Die Grundidee der freien Software-Projekte mit dem Pinguin als Symbolfigur ist einfach: Der Quellcode (Source Code) von Software darf kein Betriebsgeheimnis sein, sondern wird allen offen zugänglich gemacht, die sich dafür interessieren. Dann kann jeder den Code verbessern, ergänzen und wieder für die Community bereitstellen, also für die Gemeinschaft aller Entwickler. Es hat sich gezeigt, dass auf diese Weise Fehler schneller entdeckt und Innovationen eher verwirklicht werden als im geschlossenen Gefüge einer Firmenhierarchie.

Die Entwicklung ist offen und für alle nachvollziehbar. Auf die gleiche Weise wie beim Start von Linux vor nahezu 20 Jahren gab jetzt der finnisch-amerikanische Initiator Linus Torvalds bekannt, dass die voraussichtlich letzte Vorabversion des Linux-Kernels 2.6.39 fertig ist: "Bitte testet das, um sicherzustellen, dass die 39er Finalversion auch gut ist!"

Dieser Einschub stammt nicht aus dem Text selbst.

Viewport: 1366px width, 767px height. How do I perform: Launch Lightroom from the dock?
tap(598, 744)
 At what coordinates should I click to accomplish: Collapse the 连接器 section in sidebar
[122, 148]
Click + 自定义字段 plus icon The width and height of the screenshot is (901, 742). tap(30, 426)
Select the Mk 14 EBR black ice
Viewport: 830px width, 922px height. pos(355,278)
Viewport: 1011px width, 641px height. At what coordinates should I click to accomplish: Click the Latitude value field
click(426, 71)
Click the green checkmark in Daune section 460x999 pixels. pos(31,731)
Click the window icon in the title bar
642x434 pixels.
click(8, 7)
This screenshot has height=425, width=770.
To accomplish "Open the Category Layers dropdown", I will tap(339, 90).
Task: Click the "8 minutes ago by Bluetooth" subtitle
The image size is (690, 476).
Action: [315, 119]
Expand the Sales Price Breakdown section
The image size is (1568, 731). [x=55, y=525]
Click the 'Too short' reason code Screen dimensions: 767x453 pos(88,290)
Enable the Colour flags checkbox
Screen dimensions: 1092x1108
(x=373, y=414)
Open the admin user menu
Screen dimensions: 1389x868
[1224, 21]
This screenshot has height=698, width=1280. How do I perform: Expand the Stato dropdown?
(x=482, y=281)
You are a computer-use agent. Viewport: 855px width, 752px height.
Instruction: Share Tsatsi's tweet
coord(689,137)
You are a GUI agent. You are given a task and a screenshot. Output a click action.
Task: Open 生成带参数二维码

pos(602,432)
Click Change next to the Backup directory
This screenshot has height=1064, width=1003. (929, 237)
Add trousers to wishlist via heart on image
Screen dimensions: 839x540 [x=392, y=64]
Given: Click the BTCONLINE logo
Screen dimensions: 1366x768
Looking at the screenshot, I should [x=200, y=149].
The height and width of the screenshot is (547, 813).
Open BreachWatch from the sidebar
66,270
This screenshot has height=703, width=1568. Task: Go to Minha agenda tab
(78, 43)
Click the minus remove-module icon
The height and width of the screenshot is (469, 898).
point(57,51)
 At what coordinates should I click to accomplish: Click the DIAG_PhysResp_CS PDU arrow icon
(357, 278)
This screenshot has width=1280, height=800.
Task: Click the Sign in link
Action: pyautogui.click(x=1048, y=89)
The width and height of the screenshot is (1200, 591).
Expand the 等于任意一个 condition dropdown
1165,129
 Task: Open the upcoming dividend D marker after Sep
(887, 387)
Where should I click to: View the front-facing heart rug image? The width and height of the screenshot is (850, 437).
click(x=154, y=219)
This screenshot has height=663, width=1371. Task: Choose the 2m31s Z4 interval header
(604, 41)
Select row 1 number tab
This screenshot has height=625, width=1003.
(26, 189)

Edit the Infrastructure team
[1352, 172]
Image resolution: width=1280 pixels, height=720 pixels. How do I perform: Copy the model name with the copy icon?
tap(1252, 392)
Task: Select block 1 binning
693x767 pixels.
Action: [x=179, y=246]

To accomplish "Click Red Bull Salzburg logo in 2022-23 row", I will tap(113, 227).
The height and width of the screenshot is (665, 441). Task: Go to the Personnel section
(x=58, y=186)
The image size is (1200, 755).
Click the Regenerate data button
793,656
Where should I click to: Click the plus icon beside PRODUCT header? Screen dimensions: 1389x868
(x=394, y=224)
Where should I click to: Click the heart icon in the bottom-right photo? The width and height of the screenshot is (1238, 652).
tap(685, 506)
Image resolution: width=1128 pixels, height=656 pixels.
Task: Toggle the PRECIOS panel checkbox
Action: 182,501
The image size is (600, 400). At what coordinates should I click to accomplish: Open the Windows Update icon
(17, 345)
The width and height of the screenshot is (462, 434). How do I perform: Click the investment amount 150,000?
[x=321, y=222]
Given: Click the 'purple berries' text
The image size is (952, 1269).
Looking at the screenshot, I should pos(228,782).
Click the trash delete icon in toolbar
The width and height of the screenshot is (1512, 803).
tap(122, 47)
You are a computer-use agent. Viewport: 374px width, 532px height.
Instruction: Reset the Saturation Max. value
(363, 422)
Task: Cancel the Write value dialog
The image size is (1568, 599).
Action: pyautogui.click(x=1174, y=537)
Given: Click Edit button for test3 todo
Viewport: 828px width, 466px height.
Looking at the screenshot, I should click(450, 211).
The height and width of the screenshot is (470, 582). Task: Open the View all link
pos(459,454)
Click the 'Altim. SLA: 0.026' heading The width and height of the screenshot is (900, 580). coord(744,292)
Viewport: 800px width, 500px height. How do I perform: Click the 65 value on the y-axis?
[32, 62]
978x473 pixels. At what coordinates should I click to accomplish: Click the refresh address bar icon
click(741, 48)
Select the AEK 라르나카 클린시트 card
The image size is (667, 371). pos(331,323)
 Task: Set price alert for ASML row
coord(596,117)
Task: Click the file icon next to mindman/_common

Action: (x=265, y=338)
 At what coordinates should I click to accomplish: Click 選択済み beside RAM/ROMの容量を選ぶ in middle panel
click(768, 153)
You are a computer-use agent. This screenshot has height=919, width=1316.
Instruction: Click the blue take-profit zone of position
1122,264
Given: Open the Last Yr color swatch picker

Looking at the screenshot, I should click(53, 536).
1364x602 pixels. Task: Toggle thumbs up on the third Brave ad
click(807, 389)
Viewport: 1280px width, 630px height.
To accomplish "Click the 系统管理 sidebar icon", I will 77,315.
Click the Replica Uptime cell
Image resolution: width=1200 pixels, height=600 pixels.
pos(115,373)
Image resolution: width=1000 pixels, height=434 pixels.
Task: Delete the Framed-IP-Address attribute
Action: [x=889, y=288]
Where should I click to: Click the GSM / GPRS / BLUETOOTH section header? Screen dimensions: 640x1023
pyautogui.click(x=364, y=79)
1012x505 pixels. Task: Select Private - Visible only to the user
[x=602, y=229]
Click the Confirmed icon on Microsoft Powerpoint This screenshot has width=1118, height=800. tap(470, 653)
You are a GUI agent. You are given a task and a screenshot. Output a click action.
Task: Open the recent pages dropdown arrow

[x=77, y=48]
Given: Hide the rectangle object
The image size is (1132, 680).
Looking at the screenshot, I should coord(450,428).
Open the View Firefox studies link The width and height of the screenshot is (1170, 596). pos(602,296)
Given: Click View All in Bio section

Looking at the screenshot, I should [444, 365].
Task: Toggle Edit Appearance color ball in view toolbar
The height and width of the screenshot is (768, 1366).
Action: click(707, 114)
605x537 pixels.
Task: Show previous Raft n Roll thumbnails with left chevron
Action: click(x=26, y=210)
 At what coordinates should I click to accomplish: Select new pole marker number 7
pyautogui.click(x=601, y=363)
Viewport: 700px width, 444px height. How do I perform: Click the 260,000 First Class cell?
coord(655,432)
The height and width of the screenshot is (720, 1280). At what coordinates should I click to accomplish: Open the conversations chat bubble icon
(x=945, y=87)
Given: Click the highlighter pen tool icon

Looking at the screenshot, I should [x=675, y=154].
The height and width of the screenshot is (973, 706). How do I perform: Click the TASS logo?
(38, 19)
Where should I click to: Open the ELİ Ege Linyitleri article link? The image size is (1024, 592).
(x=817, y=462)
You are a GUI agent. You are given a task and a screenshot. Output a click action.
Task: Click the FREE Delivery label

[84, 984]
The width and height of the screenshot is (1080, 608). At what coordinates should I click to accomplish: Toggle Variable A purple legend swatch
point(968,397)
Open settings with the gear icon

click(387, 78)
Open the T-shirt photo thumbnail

Auf dem Berliner Messegelände präsentieren diesmal 77 freie Projekte und 43 kommerzielle Aussteller ihre jüngsten Entwicklungen. Auf der Basis des Linux-Kernels werden umfangreiche Pakete mit Programmen für eine Vielzahl von Anwendungen geschmiedet. Eine dieser sogenannten Distributionen ist openSUSE 11.4 - dieses Projekt steht in enger Beziehung zum kommerziellen Software-Unternehmen Novell.

"Wir wollen noch mehr Software-Entwickler und -Nutzer einladen, mit uns zusammenzuarbeiten", sagt Novell-Manager Holger Dyroff im Gespräch mit der Nachrichtenagentur dpa. Linux sei "eine ganz große Erfolgsstory". Und diese sei noch lange nicht beendet. "In 20 Jahren werden wir dann an dem Punkt angekommen sein, wo wir 60 bis 70 Prozent aller Server, die neu ausgeliefert werden, mit Linux betreiben" - heute seien es weltweit etwa 30 Prozent.